Foto & Naskah: Darwis Triadi
The Other Side of Kraton
Kerajaan Boko memang sudah tidak ada. Namun situs Kraton Ratu Boko masih memancarkan keanggunan dan keindahan. Perlu imajinasi kuat untuk menghadirkannya kembali secara utuh. Saya mencoba membangkitkan kenangan indah yang lama terpendam dari sisi yang berbeda melalui fotografi.
The Other Side of Kraton
Matahari belum masuk ke peraduannya meski sudah berada di ufuk barat. Lembutnya terpaan angin sejuk menampar gapura utama Kraton Ratu Boko. Kendati didirikan beberapa abad silam, gapura itu masih terliht kokoh. Begitu pula dengan benteng yang mengelilingi kraton yang terletak di atas bukit itu masih tampak kokoh.

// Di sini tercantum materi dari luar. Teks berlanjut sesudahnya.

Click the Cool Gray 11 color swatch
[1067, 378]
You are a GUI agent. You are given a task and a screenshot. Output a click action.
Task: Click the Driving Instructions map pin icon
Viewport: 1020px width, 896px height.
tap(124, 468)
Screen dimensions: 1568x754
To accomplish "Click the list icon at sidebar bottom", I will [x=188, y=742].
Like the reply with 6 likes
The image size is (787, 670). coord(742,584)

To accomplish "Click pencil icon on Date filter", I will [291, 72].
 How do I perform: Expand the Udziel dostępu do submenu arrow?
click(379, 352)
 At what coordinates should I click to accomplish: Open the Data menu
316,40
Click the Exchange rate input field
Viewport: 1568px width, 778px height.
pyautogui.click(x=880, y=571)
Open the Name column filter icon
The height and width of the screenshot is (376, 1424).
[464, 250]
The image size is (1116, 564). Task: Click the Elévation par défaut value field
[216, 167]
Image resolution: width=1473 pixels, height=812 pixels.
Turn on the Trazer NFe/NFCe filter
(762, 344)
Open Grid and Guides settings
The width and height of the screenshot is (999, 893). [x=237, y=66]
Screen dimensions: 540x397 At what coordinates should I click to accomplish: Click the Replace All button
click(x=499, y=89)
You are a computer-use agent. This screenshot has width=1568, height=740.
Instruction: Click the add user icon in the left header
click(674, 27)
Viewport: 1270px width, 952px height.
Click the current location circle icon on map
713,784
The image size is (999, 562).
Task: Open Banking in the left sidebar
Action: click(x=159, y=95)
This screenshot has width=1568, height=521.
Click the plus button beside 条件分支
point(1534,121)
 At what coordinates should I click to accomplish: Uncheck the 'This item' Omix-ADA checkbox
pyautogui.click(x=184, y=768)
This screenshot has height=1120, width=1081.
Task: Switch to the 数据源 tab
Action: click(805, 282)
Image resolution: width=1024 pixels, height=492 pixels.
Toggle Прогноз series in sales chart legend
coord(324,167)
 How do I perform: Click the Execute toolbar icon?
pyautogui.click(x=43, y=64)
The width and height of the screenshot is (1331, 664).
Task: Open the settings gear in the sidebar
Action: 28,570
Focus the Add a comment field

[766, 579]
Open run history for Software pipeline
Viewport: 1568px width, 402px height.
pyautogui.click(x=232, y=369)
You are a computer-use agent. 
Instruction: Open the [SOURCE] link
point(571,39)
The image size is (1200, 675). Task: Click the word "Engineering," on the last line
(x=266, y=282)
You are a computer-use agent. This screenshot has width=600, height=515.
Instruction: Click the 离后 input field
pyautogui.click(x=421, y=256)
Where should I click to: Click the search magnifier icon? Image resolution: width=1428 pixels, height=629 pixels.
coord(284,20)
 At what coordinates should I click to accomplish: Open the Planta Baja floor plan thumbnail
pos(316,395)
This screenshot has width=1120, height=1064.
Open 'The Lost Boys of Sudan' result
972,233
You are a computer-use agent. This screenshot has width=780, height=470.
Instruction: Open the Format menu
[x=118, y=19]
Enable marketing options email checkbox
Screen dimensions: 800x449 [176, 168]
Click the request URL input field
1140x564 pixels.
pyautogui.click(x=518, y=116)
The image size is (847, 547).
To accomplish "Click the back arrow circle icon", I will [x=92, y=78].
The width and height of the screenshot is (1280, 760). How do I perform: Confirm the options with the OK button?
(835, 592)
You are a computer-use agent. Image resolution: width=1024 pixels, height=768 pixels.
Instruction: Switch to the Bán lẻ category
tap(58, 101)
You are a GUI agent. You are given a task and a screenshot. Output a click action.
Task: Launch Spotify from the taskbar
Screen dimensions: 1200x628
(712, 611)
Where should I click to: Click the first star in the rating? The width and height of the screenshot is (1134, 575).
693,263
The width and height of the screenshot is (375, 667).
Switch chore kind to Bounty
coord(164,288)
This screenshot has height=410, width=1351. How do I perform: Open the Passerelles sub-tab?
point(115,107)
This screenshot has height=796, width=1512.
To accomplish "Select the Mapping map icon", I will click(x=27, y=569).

Abhaya artinya tidak ada bahaya atau aman. Sedangkan Giri artinya bukit atau gunung. Sedangkan Vihara mempunyai arti sebagai biara. Sehingga Abhayagiri Vihara dapat diartikan sebagai biara pendeta agama Budha yang tentram yang terletak di atas bukit. Rakai Panangkaran sendiri adalah raja yang membangun Candi Borobudur, Candi Sewu dan Candi Kalasan.
Kemudian pada tahun 856-863, Abhayagiri Vihara itu berganti nama menjadi Kraton Walaing setelah diproklamasikan oleh Rakai Walaing Pu Kumbayani. Dari sana diperkirakan bahwa kawasan itu dikusai oleh semacam raja kecil Rakai Walaing.
Dari sisia-sisa yang tertinggal, di tempat ini masih tercermin bangunan khas kraton. Terbukti dengan adanya sebuah kepuntren (kolam renang) sedalam dua meter dengan ukuran 20 meter x 50 meter, sebuah “aula” (tetapi berada di ruang terbuka), gerbang utama, alun-alun, candi pembakaran, paseban, banungan pendopo dan gua.